Distinction of meaning, linguistic differentiation and technical differentiation.

(1) Flat earth: space as [pondere meo cogitem?]

(2) Newton: f = ma     f vis (real)

      Today: f (x,y, z, t) = ma

(3) Philosophy: if a cognitive act is similar to ocular vision, what is necessarily valid is per se known; but if it is dissimilar, what is necessarily invalid is per se known.

 

General points:

(1) the more one approaches the elementary and undifferentiated, the more there is attained a universal language, symbols that are intelligible to all, even the learned; (2) elementary undifferentiated meaning is not at all to be considered in a materialistic fashion. ‘Light’ does not mean ‘merely material light.’ This presupposes the development of a differentiation.

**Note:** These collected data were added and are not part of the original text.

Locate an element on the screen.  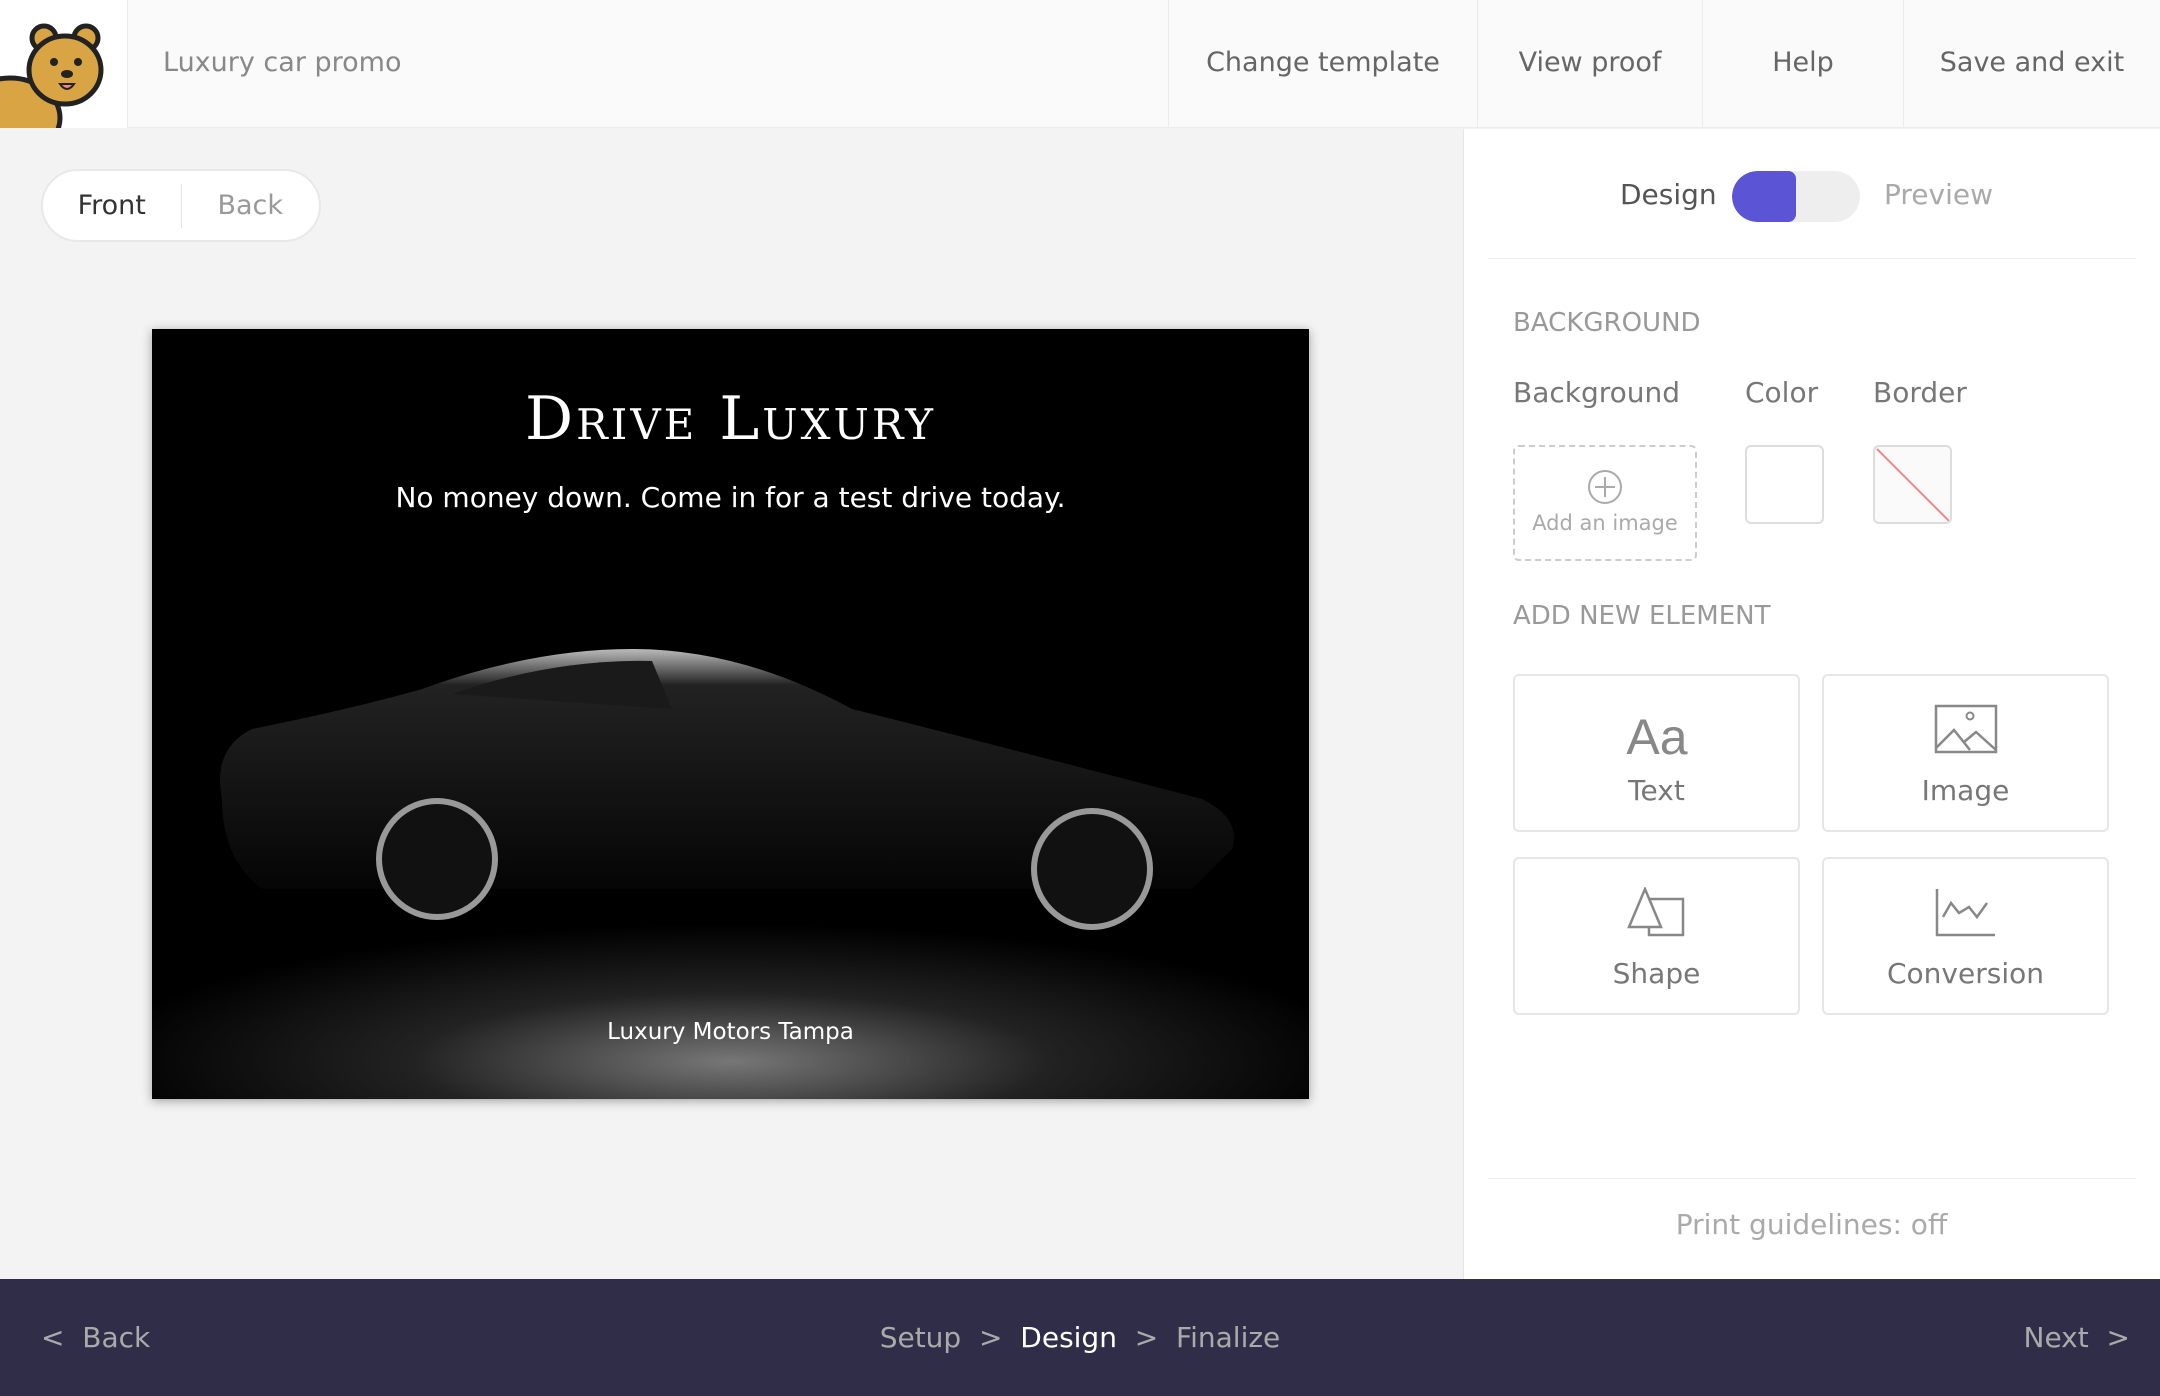
side-toggle: Front Back is located at coordinates (181, 206).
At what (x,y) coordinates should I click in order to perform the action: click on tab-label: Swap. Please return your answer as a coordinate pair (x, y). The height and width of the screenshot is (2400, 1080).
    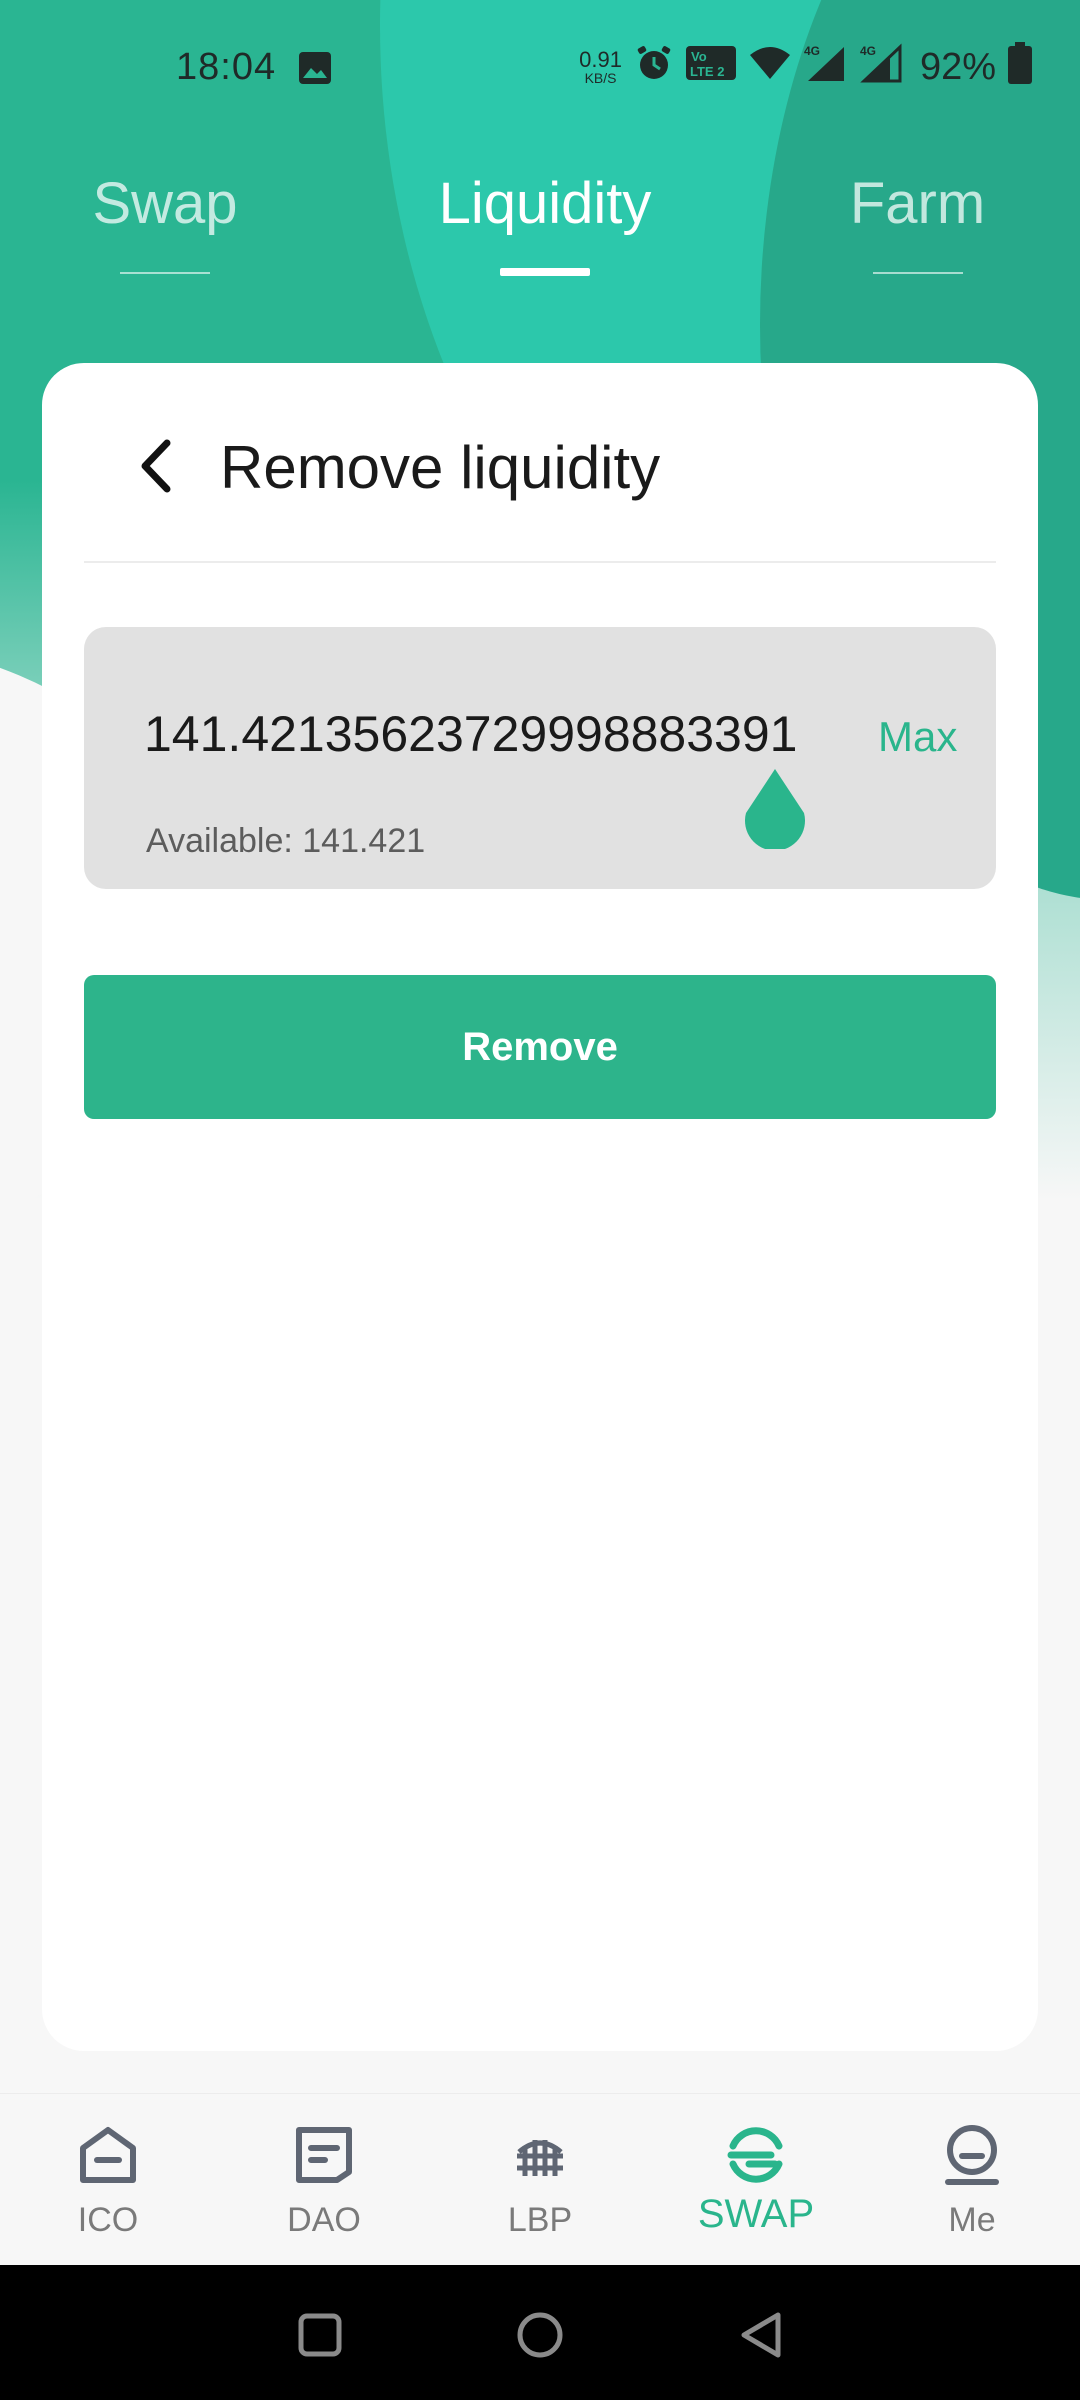
    Looking at the image, I should click on (165, 204).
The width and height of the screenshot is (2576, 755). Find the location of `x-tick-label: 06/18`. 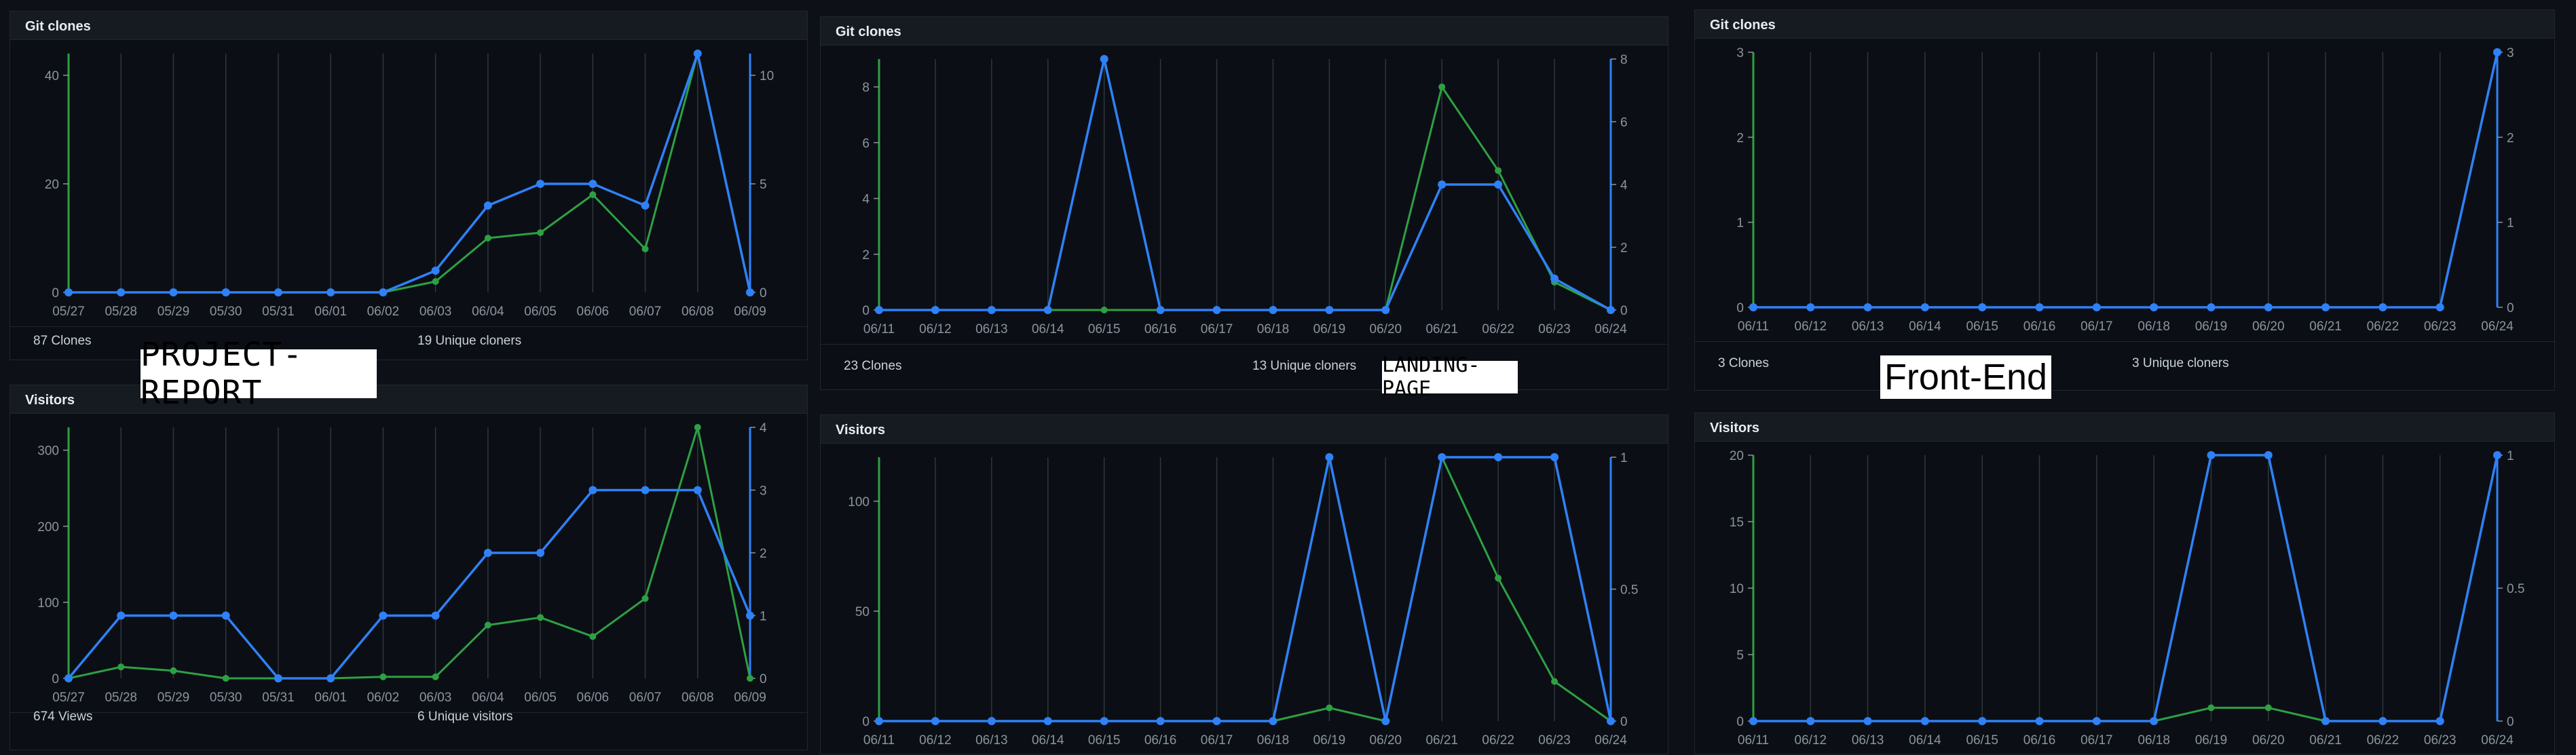

x-tick-label: 06/18 is located at coordinates (2154, 740).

The accusation of Socrates, tên selênên gên, signifies more a spiritual light than a material one, even though this could not have been said in any reflex manner at that time. (3) Classicism: The Greeks (distinguished?) natural and rhetorical (poetic, story) speech, and proper and transferred meaning. As far as literary genres are concerned, for the classicist mind, either someone says what he means or he is using a literary genre. We all use literary genres at all times. Proper meaning is not something abstract, per se notum, but is that which is more common and familiar in some determinate cultural and social milieu. (4) The transcendental aspect: the interpreter can reach to the mind of another to the extent that one (a) either experiences similar things or can imagine them as experienced, (b) can understand the ‘thing,’ the mode of understanding, (c) can grasp judgments and decisions. (On the written page) nothing more is given than black marks on white paper.